→ **THE TASK**
Go to the line holding "Task: Go back to システム breadcrumb" in the entries below and write out exactly every line down to and including the line holding "Task: Click the noise N output level knob".

→ **RECORDS SUPPLIED**
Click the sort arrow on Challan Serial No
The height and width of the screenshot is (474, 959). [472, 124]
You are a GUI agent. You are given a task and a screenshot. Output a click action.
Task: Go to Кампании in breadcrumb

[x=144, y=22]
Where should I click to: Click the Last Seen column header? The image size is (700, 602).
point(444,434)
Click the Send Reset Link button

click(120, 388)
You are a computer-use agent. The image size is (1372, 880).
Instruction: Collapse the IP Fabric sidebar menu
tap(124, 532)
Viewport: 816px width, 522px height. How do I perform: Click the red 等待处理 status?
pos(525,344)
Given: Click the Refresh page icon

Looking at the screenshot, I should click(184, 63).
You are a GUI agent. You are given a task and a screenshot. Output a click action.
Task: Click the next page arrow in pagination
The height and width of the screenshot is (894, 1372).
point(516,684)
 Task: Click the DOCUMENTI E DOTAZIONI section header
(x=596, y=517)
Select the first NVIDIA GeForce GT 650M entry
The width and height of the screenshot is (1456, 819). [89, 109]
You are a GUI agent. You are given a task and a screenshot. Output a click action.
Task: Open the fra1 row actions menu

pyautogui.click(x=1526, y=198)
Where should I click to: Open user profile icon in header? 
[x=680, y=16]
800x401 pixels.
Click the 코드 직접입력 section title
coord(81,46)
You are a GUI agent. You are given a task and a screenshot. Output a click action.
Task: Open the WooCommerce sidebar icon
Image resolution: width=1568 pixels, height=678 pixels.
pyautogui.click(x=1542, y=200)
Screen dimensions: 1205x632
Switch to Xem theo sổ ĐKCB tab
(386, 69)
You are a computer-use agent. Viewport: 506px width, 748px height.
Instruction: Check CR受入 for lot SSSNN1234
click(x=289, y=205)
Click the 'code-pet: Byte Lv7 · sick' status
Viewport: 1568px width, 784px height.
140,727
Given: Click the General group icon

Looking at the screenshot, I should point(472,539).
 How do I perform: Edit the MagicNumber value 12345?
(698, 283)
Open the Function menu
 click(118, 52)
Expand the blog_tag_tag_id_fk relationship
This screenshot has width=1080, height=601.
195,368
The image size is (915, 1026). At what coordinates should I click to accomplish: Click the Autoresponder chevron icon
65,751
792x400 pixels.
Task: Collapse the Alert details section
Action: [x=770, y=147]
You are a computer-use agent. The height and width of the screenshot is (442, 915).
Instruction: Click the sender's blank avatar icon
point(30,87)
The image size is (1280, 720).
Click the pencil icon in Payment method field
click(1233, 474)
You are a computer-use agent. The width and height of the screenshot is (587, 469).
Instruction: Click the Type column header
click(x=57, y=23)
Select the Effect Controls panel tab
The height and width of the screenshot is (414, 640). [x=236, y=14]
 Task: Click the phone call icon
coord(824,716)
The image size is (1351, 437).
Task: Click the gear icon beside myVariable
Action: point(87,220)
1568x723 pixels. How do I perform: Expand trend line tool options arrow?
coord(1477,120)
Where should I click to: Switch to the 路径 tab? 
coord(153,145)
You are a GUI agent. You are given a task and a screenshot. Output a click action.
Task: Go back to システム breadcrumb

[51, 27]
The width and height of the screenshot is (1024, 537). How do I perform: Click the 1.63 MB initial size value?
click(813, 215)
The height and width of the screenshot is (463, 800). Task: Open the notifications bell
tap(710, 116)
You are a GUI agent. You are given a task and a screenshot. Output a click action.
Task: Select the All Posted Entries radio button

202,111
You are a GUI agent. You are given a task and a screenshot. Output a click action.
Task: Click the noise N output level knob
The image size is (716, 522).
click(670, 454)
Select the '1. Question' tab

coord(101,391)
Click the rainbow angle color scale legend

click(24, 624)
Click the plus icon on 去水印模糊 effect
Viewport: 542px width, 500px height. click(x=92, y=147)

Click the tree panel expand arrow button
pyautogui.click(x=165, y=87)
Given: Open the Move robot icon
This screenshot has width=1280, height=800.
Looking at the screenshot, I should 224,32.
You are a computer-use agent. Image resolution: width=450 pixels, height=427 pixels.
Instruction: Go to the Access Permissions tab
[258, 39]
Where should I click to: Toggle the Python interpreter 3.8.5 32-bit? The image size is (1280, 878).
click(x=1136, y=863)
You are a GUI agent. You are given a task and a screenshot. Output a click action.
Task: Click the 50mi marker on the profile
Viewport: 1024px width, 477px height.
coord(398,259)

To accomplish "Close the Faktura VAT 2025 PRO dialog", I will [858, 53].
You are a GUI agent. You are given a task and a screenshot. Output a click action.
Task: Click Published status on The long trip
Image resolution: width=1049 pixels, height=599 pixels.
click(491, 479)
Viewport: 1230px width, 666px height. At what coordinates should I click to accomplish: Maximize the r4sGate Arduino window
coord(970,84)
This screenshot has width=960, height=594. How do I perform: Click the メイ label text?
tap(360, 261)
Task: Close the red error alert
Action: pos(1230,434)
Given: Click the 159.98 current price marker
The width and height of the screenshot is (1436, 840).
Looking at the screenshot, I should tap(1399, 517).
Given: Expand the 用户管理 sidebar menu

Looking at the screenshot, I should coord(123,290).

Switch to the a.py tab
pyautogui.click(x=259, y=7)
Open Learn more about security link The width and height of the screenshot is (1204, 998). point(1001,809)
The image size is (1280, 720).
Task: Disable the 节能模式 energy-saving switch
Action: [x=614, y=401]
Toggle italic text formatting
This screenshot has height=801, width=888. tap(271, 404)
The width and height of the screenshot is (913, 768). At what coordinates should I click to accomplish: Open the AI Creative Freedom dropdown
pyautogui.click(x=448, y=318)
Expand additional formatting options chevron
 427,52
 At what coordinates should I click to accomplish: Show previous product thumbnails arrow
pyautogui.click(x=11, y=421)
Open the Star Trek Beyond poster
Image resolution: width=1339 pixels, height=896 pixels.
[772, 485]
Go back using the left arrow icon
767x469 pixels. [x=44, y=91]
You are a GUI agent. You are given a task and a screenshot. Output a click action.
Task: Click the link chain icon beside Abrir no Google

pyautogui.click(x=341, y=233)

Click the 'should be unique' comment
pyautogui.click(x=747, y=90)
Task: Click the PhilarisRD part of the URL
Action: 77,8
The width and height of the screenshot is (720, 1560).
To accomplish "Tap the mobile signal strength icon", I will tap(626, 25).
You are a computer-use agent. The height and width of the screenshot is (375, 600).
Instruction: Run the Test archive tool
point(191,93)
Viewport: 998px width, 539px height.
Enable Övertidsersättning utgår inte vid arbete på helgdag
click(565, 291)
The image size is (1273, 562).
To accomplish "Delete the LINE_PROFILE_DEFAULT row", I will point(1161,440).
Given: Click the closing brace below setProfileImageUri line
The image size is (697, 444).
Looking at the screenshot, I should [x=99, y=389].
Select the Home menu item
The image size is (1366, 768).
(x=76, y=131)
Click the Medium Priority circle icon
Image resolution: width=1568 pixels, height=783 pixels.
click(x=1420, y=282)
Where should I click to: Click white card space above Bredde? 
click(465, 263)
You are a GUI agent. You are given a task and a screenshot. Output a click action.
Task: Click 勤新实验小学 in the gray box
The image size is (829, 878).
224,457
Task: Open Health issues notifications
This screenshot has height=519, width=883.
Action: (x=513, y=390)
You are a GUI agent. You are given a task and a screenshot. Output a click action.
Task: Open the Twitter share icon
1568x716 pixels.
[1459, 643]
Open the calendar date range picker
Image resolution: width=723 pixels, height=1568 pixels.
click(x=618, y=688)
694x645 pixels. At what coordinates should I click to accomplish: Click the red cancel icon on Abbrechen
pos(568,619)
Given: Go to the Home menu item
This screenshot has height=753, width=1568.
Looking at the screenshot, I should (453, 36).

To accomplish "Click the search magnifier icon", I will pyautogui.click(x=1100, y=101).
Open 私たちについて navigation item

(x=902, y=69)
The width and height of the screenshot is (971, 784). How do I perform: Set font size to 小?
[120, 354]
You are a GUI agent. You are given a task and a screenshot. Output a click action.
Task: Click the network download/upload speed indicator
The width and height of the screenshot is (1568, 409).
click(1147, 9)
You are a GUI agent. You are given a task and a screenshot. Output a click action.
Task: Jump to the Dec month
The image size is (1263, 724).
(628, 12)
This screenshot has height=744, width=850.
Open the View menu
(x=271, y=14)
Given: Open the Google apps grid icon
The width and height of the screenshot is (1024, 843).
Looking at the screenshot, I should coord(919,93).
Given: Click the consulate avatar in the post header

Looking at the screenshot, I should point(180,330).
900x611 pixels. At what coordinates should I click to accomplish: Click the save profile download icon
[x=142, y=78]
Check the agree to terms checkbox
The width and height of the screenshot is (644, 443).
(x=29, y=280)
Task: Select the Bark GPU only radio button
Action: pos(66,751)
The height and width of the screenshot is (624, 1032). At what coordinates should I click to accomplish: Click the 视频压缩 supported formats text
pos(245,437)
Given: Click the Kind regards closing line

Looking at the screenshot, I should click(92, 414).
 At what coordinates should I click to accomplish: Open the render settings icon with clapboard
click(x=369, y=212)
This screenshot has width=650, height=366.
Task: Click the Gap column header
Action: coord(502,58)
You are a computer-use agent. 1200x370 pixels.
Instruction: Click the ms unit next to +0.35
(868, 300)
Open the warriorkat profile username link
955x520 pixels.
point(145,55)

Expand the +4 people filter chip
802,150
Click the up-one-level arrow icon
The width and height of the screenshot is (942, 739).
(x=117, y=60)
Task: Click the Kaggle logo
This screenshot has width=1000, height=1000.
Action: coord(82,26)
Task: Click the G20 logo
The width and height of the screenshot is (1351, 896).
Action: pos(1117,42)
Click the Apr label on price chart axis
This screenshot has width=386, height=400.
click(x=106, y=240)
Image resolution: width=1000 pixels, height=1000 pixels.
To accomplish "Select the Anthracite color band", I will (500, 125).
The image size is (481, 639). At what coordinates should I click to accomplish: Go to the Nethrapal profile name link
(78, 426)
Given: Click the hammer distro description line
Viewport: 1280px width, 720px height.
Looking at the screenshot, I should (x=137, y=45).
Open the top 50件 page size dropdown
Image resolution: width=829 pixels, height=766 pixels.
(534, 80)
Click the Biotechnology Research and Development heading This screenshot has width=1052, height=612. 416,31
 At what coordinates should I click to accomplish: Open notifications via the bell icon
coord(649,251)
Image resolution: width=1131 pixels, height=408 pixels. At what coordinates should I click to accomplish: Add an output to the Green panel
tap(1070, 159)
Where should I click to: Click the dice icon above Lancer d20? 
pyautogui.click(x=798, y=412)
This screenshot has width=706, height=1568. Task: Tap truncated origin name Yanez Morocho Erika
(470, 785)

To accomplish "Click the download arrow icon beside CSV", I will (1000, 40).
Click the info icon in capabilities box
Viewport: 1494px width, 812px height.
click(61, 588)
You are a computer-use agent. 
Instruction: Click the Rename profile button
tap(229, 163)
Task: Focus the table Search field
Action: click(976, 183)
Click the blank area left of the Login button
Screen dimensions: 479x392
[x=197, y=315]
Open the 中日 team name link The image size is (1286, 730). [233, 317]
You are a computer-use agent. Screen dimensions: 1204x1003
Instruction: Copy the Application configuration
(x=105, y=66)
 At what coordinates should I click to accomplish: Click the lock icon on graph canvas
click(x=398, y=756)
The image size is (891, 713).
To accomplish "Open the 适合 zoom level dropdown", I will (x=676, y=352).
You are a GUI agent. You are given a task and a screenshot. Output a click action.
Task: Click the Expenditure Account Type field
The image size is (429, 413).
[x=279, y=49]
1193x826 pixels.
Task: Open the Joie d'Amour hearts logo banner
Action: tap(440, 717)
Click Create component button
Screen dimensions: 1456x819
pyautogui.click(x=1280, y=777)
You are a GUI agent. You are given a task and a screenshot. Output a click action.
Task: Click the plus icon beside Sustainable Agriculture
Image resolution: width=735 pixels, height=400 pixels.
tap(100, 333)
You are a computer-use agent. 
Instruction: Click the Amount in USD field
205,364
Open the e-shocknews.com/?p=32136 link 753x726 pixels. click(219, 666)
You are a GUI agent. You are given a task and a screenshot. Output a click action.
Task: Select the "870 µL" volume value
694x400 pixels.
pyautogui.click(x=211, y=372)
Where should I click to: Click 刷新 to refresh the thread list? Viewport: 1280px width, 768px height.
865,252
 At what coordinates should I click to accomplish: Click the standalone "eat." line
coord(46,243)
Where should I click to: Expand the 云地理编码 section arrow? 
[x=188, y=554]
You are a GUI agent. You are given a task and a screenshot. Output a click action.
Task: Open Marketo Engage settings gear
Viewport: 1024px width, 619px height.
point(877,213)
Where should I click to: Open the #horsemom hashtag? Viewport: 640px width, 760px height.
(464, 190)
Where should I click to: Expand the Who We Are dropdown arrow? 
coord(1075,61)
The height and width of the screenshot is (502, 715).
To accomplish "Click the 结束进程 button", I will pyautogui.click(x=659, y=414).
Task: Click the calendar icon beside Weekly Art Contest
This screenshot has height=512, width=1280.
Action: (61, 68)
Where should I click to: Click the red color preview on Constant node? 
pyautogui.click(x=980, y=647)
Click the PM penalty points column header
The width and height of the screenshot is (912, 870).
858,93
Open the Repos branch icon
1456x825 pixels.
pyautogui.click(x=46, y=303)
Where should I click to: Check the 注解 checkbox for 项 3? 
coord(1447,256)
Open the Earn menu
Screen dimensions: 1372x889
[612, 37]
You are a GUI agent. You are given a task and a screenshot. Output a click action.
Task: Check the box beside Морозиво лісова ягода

→ **WRITTEN ANSWER**
Task: Go back to システム breadcrumb

[51, 27]
The width and height of the screenshot is (1024, 537). How do I perform: Click the 1.63 MB initial size value?
click(813, 215)
The height and width of the screenshot is (463, 800). Task: Open the notifications bell
tap(710, 116)
You are a GUI agent. You are given a task and a screenshot. Output a click action.
Task: Select the All Posted Entries radio button

202,111
You are a GUI agent. You are given a task and a screenshot. Output a click action.
Task: Click the noise N output level knob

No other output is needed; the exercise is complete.